Copyright law section 107 gives specific definition of "fair use" criticism, comment, reporting, teaching, scholarship or research. Says nothing about making multiple copies for interested parties, regardless of the practicality. The fact that everyone does it, or that it makes sense to do it, does not make it fair use in the eyes of the law.

As you quoted above Section 106 (1) specifically grants EXCLUSIVE rights to the owner of the copyright to "reproduce the original work in copies.....". This indicates to me that any time the script hits the copier, regardless of who is using it, there is an infringement of copyright law.

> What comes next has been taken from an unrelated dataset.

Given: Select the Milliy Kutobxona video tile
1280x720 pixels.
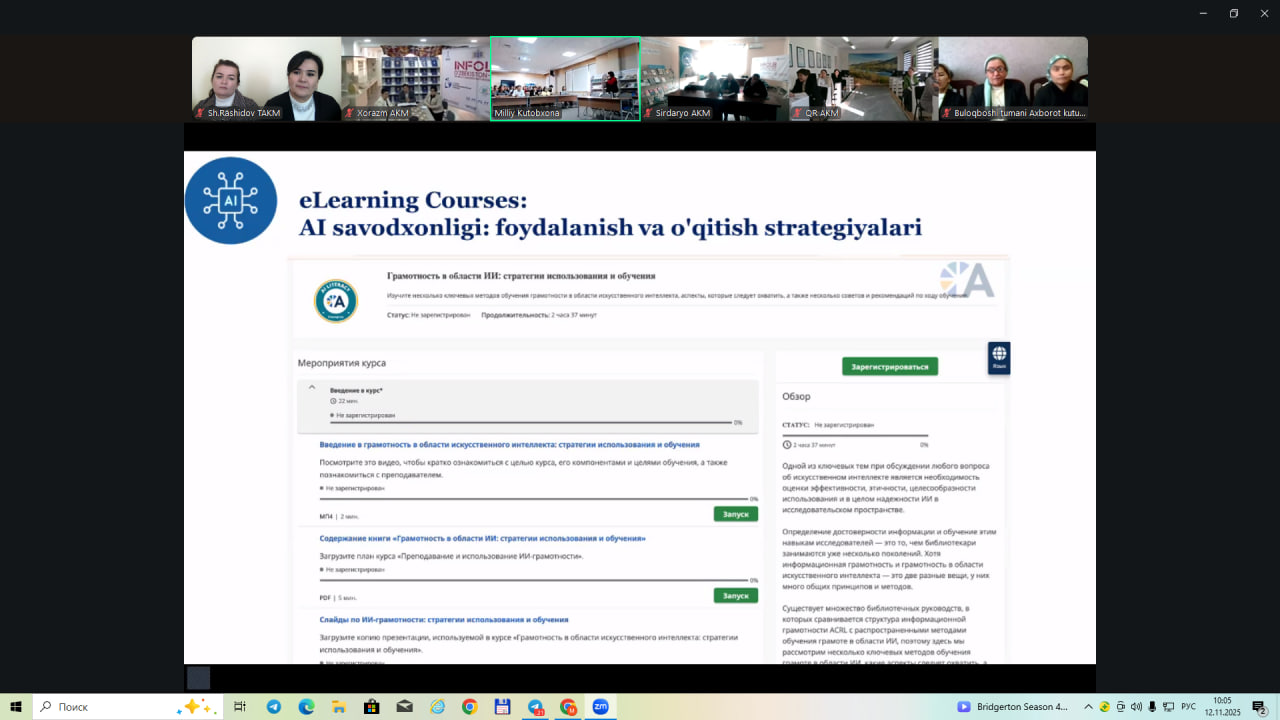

Since someone else brought up music, I checked some sheet music I checked some sheet music I have from last weeks choir concert It says "all rights reserved, including performance rights" I checked a book of guitar music from a band I play in some times. It says "Unauthorized COPYING, arranging.....is an infringement of copyright law." I'm remembering a book of music I got for church. It says that a CCL license (for performing the songs in public outside of church) does not extend to copying the music. 

Finally, I think we should all step back and think about this. When a person buys a script, they are buying the rights to use that work( the printed script or sheet music, not the play or song). Weather the person using the work is an actor or a tech person is irrelevant in the eyes of the law. It would be no different than a director only buying one script and making copies for everyone on the cast and crew. The only time that I can see any grey area is if a stage manager was to legal (pay for) obtain a script and then copy it for his own use. I can't find anything about that one way or another unless it is section 106 as above. But the minute that the SM make a copy of his copy for the LD, A1, whoever else, that definitely becomes an issue.

Wow, that got long. 
Matt


----------



## midgetgreen11 (Mar 24, 2009)

Publishers like MTI actually sell SM Prompt book photo copies already made. They just send it on a special paper with a "this is a copy" watermark in it, not distracting to the page, but so that they maintain copying rights.


----------



## misterm (Mar 25, 2009)

Teacher's two cents here:
Teachers often make copies of scripts for classes because it falls under the Section 107 of fair use as "teaching." The moment a teacher sells the script or produces it without paying rights and royalty, they are in violation. Many teachers make very detailed counts of how many copies they make and are sure to get exactly that many back. Also, should a teacher decide to do a play, most publishing companies require you to buy a full cast set along with the rights. Some plays are ok to be copied as long as the rights and royalties are paid, others are not. ALWAYS READ THE FINE PRINT. The tricky part is plays that are out of print or you can not find who owns the rights because they are so old. Also, how long is required before it can be considered "public domain?" This question recently came up in the music business as rock bands were still producing music and touring even as their first songs had reached the "public domain" mark.
I agree with the concept of "don't ask, don't tell." This is one area nobody talks about for a reason. If we stick our necks out too far on it, we're only bringing attention to it ourselves.
And its NOT better to ask for forgiveness when there are perfectly legal and relatively easy avenues of asking for permission!!! 
That being said, I was involved in a murder mystery dinner production back in the summer. A representative from the company that held the rights actually came to see the show! We had a few changes, but only because the references were outdated or because we as actors had simply forgotten our lines or had to cover. The rep enjoyed the show, thanked us for an enjoyable evening and never even had a copy of the script. They know that actors will forget lines or have to cover. If they got upset because that's technically "making changes" to a script, then every theatre dept in the world would be up to their necks in fines.


----------



## jwl868 (Mar 26, 2009)

misterm said:


> ...Also, how long is required before it can be considered "public domain?" This question recently came up in the music business as rock bands were still producing music and touring even as their first songs had reached the "public domain" mark.



A work enters the public domain when the author allows the copyright to expire. The copyright law has been amended several times in the last few decades that there is no single answer to "how long a copyright lasts." It depends on the date of the original copyright and then whether the author renewed the copyright after the first copyright term. Check the US Copyright Office website for details.

(I think there may be a nugget of truth about old rock groups reaching the "public domain" mark. As I read the regs, several decades ago the inital copyright term was 28 years, so some of those old rock groups have reached that point. But the copyrights can be renewed, and presumably, they and their managment are on the ball.)

Joe


----------